La plupart des analyses s’accordent pour annoncer des lendemains, sur les plans économique et social, compliqués pour l’Afrique en général, et pour les pays dépendant des matières premières particulièrement. Pour l’heure, la pandémie est bien là ; elle bouscule notre vie sociale, induit déjà quelques tensions sur le dispositif médical et ses conséquences économiques néfastes déjà perceptibles.

Comme dans le reste du monde, les mesures de confinement amplifient les effets directs du Covid-19. Au regard du taux d’informalité élevé dans nos pays, il était essentiel que ces mesures soient accompagnées d’allocation de moyens de subsistance, de mesures de compensation, de soutien au pouvoir d’achat, de facilitation d’accès aux services essentiels en faveur des populations en situation de précarité. C’est en ce sens qu’il faut saluer les actions prises par les Gouvernements en Zone CEMAC.

Avec la chute des termes de l’échange, avec des économies chez nos partenaires en arrêt, avec le ralentissement des activités intérieures, nos économies encore fragiles vont connaître des difficultés.
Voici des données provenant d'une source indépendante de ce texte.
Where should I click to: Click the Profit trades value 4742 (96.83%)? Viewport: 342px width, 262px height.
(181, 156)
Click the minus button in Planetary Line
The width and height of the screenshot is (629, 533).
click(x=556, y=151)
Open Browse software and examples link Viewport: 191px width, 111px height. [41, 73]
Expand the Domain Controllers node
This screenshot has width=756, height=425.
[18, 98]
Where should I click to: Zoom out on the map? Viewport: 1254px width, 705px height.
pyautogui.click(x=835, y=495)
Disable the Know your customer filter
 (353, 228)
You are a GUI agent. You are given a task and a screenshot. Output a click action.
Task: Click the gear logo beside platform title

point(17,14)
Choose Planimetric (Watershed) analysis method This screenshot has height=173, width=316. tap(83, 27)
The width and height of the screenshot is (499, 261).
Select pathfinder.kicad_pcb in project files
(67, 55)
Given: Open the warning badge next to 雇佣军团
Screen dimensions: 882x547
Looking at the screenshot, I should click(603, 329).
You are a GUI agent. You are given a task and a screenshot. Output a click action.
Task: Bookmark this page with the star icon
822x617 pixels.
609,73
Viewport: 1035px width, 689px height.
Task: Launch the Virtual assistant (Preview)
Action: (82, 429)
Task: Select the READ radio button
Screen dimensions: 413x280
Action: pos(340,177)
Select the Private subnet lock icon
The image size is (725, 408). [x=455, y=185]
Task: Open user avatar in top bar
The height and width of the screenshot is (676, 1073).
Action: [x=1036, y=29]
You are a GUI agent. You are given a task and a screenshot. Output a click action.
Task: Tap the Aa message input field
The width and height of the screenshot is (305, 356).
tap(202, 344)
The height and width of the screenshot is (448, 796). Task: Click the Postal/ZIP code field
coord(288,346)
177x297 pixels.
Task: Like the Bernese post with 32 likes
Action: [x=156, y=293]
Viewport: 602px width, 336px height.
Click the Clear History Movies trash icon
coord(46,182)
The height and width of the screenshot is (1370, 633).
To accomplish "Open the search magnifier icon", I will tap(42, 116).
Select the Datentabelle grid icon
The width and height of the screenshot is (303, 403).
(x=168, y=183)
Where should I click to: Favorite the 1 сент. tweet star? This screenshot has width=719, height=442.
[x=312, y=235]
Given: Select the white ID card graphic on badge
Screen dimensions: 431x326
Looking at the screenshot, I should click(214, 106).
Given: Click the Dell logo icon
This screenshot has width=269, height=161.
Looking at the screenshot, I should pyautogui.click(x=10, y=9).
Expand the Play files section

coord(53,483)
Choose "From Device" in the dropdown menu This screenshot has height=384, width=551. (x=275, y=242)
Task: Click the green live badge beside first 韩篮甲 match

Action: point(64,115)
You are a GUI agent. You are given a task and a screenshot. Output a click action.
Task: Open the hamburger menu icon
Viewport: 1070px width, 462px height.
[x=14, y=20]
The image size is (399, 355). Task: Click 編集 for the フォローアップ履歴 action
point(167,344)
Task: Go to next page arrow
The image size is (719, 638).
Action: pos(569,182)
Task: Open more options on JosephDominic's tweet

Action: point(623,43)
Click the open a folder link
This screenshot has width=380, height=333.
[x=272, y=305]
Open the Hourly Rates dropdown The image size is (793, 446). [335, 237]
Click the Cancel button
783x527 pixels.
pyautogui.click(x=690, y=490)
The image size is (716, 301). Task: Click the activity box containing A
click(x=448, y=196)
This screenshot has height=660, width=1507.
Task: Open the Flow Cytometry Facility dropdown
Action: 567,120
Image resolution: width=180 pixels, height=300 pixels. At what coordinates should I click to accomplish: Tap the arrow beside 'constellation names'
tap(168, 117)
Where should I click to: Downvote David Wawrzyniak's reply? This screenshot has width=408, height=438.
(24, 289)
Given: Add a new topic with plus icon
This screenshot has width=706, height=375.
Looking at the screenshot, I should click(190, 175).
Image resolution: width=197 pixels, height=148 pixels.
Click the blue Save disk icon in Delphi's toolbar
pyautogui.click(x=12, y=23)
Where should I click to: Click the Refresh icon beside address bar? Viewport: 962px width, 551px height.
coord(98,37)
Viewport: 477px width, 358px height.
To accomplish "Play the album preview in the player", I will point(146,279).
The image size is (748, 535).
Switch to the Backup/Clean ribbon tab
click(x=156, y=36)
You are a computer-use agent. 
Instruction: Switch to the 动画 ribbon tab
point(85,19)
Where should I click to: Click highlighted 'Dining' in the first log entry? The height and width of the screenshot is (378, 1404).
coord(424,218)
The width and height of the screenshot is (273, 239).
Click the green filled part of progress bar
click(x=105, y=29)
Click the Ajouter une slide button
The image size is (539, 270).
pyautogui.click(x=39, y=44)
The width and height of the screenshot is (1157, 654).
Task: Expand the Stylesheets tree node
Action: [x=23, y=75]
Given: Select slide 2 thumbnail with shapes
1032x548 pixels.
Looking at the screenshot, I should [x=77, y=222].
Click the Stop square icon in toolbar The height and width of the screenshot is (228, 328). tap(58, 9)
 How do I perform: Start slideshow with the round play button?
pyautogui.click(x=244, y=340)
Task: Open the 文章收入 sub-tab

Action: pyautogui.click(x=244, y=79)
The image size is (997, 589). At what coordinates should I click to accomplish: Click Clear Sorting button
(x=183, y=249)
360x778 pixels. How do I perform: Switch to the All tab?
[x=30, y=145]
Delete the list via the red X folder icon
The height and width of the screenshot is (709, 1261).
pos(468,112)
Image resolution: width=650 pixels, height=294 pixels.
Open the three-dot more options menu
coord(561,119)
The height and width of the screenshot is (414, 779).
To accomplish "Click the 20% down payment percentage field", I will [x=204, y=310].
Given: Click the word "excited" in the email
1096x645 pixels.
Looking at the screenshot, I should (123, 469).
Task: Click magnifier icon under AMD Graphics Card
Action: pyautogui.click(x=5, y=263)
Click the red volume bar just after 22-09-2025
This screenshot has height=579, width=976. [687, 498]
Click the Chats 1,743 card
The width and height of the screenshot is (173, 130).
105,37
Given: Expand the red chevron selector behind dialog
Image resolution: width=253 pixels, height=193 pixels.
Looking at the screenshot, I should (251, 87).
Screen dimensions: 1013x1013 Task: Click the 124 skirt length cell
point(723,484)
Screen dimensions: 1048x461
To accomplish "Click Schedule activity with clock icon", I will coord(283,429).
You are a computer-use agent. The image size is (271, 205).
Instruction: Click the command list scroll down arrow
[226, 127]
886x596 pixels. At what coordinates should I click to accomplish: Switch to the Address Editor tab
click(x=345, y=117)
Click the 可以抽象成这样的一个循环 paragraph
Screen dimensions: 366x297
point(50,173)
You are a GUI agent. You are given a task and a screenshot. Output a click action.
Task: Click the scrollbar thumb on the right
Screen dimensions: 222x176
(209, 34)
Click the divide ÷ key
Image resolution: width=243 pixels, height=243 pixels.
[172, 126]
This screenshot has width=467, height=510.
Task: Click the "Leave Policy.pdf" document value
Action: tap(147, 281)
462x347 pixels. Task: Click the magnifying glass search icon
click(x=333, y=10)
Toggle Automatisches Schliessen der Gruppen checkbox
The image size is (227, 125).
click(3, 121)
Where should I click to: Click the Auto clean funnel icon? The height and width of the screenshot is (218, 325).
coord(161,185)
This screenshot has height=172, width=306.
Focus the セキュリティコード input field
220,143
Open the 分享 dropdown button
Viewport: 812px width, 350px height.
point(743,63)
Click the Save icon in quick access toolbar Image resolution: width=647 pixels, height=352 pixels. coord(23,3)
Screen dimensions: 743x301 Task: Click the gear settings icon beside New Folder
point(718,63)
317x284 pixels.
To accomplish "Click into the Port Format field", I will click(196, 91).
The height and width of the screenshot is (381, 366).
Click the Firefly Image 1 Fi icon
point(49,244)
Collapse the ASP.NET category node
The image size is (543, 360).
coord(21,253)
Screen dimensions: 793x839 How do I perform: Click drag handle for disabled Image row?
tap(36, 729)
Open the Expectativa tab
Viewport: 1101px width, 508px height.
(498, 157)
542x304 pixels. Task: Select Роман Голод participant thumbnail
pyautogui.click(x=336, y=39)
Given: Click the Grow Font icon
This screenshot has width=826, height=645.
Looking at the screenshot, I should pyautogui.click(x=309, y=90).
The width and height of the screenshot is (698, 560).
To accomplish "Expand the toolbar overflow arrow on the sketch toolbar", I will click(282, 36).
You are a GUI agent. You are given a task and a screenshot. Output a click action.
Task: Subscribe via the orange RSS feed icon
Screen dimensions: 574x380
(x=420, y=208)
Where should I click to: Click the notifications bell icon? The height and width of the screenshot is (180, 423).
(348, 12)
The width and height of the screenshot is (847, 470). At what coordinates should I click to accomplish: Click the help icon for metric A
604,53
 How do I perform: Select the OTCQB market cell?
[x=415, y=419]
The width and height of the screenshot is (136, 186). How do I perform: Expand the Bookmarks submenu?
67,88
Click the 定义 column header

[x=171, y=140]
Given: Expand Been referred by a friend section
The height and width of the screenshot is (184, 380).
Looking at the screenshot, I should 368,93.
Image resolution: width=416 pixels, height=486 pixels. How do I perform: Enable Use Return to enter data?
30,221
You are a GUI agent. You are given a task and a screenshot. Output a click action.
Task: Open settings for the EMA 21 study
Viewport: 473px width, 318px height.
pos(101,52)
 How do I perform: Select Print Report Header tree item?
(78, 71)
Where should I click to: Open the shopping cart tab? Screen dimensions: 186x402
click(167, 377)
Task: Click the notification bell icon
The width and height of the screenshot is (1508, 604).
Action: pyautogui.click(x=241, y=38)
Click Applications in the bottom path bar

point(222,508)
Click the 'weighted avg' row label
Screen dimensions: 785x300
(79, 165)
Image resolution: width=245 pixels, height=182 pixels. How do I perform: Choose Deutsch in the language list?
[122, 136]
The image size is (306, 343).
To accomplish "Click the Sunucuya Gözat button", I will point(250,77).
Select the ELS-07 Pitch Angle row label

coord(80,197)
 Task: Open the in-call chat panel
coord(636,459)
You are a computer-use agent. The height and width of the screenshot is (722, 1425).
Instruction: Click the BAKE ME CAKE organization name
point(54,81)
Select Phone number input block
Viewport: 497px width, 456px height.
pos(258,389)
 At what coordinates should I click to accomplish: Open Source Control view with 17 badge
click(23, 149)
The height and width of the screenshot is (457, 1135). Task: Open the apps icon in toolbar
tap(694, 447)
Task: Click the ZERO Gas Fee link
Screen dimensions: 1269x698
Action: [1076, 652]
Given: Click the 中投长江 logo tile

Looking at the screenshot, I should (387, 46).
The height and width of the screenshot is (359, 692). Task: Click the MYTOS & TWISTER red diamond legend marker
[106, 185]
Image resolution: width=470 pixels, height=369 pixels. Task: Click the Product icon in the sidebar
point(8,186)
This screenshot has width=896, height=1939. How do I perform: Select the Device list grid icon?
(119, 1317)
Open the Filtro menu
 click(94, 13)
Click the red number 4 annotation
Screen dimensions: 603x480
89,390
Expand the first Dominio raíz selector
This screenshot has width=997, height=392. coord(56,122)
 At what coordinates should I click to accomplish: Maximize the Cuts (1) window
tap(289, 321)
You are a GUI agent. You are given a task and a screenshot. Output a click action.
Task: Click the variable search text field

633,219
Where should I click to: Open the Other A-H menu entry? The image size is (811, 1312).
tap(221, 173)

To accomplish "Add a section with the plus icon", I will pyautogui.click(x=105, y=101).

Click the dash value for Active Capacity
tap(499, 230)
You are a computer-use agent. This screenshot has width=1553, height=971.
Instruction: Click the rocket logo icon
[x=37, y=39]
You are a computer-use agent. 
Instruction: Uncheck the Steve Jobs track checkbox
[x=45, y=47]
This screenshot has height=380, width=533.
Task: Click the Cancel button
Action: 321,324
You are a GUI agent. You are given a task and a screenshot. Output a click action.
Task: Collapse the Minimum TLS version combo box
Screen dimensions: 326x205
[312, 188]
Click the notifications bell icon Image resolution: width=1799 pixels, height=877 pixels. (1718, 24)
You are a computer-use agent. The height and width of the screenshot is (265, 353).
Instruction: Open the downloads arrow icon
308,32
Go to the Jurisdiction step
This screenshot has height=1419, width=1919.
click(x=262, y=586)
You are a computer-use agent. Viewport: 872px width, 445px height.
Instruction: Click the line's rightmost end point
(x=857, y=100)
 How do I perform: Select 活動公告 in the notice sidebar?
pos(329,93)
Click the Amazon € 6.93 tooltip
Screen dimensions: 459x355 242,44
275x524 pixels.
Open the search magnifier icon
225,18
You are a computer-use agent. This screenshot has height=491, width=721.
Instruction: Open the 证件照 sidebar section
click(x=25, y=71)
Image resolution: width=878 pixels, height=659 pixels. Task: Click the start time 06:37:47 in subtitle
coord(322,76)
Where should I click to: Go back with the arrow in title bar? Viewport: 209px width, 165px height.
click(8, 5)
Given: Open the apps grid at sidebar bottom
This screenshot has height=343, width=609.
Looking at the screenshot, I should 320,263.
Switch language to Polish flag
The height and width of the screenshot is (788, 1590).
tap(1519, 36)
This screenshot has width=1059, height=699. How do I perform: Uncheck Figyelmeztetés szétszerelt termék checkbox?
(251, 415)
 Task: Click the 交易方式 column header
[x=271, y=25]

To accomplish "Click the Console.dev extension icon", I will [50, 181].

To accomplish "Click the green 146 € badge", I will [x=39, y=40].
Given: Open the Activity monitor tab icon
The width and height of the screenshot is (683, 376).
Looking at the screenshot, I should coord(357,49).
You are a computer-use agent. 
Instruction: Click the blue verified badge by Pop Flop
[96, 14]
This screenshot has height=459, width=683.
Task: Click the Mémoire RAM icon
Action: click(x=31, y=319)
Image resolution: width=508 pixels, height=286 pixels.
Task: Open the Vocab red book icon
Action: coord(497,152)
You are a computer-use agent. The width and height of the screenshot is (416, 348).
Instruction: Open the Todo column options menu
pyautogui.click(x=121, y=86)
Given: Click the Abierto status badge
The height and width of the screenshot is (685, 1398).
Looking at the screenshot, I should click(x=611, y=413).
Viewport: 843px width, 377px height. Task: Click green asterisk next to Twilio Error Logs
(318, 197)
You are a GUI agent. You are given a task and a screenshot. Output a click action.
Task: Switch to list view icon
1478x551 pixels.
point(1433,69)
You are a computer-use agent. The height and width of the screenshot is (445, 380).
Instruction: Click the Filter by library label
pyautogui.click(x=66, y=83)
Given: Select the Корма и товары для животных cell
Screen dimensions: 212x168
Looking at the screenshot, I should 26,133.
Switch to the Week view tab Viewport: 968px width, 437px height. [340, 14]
Nous tablons sur une croissance économique pour la CEMAC dans une fourchette de -1,2% et -0,5% en 2020, dans l’hypothèse de durée prolongée de la crise sanitaire. Cette forte diminution de la richesse nationale, c’est l’endettement qui grimpe, de nombreux emplois détruits et une aggravation du niveau de vie, notamment des populations déjà en situation de vulnérabilité.

Cette situation inédite va probablement gommer les acquis des réformes engagées, des mesures de consolidation budgétaire et de résorption des déséquilibres extérieurs, doter nos pays de cadre macro-économique robuste, ralentir nos efforts pour diversifier nos économies. Pour autant, notre sous-région dispose d’atouts indéniables pour rebondir et relancer les réformes dédiées à la transformation durable des économies.

La priorité doit porter sur la sauvegarde de l’essentiel de l’outil de production. C’est de cette manière qu’il sera possible de relancer demain, la production des biens et des services marchands, la circulation des biens à l’intérieur des pays, des communautés régionales, à travers le monde.

Outre le levier budgétaire et une intervention ‘’exceptionnelle’’ du système bancaire, des mesures relevant de la politique monétaire auxquelles il faut ajouter les dispositifs mis en place à la BDEAC, ont été imaginés à cet effet pour accompagner les entreprises dans le contexte actuel.

Mais il faut admettre que l’incertitude sur l’ampleur et la durée de la crise pèse grandement sur les conditions de reprise et les perspectives économiques. Plus vite la crise sanitaire va s’estomper, plus vite il sera possible d’atténuer les effets négatifs du choc actuel sur nos populations.

La pandémie du Covid-19 a révélé notre besoin de renforcer nos dispositifs sanitaires et de prévoyance sociale. Les efforts budgétaires ponctuels actuels à leur endroit doivent se maintenir sur la durée tout en veillant à en assurer leur efficacité. Nous devrons dès demain nous questionner sur la manière dont les États, le secteur privé, la société civile se doivent d’interagir pour apporter des réponses durables sur les problématiques de climat des affaires, de gestion de la dette publique, de priorités budgétaires, de diversification et d’intégration régionale.

Nous devrons également nous questionner sur notre posture face aux importations dont la dépendance représente un facteur de fragilité structurelle, notamment dans des domaines de l’agriculture et de la santé. Il faut soutenir la recherche médicale et accompagner le mouvement d’industrialisation dans un environnement qui garantisse la compétitivité. Pour cela, les réformes économiques engagées dont certaines à l’échelle régionale doivent être poursuivies.